Requirement: For the data below, give again exactly the lines from the one containing "598x337 pixels." through the one containing "You are a computer-use agent.", both ends included, and no others.

Records provided:
::::::::
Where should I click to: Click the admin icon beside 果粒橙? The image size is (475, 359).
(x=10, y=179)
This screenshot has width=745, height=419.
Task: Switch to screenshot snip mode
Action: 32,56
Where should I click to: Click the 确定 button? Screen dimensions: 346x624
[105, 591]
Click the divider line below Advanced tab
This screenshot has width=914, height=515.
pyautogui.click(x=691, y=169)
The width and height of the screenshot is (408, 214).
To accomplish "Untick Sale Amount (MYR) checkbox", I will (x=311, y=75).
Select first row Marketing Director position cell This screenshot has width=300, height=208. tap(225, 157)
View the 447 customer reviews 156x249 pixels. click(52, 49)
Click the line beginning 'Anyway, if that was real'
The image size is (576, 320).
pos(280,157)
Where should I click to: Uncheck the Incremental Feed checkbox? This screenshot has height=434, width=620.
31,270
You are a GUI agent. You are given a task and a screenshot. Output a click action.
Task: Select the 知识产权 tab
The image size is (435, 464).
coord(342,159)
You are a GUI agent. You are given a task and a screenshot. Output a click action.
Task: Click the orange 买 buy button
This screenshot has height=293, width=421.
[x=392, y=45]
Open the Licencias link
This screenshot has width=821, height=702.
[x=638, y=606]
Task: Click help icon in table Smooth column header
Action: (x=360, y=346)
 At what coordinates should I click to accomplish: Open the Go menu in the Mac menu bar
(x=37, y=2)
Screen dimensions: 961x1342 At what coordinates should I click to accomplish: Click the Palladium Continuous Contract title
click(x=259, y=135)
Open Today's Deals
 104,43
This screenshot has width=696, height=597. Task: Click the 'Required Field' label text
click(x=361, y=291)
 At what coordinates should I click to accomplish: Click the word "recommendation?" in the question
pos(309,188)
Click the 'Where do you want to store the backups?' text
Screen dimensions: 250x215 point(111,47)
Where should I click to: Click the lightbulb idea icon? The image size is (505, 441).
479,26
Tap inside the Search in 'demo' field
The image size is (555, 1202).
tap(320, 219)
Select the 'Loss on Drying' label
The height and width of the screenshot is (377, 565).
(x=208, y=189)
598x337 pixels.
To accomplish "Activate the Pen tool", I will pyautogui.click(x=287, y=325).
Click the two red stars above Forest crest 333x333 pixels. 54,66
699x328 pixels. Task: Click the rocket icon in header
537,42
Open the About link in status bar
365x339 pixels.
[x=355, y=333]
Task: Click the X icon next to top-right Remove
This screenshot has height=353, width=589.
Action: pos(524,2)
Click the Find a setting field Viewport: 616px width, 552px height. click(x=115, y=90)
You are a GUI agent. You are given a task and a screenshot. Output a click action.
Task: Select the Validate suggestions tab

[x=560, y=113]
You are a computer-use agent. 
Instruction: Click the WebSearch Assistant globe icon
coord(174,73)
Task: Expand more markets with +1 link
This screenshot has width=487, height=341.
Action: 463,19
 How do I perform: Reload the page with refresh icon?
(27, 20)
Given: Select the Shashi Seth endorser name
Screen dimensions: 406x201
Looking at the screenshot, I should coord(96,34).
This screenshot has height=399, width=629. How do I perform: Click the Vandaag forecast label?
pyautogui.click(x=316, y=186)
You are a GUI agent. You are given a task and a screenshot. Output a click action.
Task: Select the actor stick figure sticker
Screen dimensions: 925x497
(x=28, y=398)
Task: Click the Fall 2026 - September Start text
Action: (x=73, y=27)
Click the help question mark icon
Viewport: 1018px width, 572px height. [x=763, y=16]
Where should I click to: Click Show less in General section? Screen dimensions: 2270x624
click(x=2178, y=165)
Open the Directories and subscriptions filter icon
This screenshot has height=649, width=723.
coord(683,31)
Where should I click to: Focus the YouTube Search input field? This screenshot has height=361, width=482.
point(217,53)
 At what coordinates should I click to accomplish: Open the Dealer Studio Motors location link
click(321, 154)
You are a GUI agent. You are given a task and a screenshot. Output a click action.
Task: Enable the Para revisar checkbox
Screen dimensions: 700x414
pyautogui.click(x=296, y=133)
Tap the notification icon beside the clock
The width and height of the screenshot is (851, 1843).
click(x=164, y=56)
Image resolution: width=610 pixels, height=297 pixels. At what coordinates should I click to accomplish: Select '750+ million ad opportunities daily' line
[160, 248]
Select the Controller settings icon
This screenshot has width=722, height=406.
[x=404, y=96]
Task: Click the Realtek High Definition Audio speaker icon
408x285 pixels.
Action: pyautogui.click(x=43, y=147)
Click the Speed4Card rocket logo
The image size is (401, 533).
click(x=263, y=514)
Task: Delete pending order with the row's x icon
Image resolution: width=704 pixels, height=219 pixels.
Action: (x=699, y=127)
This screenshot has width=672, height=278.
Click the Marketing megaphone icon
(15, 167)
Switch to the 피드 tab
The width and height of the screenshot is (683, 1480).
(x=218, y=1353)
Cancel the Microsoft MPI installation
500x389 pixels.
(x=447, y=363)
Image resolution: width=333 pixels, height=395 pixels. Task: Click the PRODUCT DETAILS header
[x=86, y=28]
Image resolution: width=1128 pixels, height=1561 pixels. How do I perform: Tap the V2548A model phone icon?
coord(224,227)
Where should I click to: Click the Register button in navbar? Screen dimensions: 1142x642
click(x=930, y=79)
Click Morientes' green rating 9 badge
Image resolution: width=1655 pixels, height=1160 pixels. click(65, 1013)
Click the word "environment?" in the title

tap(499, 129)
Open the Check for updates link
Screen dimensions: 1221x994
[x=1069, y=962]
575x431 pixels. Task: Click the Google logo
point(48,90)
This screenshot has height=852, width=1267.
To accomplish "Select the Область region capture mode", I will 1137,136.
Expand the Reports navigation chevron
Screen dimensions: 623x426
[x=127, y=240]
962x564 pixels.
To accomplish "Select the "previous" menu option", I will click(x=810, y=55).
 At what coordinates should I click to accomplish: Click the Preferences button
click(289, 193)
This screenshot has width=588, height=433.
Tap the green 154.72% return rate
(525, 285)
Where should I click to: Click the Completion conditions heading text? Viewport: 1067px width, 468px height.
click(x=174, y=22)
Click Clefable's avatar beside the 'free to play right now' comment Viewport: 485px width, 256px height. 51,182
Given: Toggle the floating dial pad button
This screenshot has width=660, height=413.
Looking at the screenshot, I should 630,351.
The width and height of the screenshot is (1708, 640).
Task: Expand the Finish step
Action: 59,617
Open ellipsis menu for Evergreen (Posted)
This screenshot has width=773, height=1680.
::::::::
Final answer:
598x337 pixels.
To accomplish "Activate the Pen tool", I will pyautogui.click(x=287, y=325).
Click the two red stars above Forest crest 333x333 pixels. 54,66
699x328 pixels. Task: Click the rocket icon in header
537,42
Open the About link in status bar
365x339 pixels.
[x=355, y=333]
Task: Click the X icon next to top-right Remove
This screenshot has height=353, width=589.
Action: pos(524,2)
Click the Find a setting field Viewport: 616px width, 552px height. click(x=115, y=90)
You are a GUI agent. You are given a task and a screenshot. Output a click action.
Task: Select the Validate suggestions tab

[x=560, y=113]
You are a computer-use agent. 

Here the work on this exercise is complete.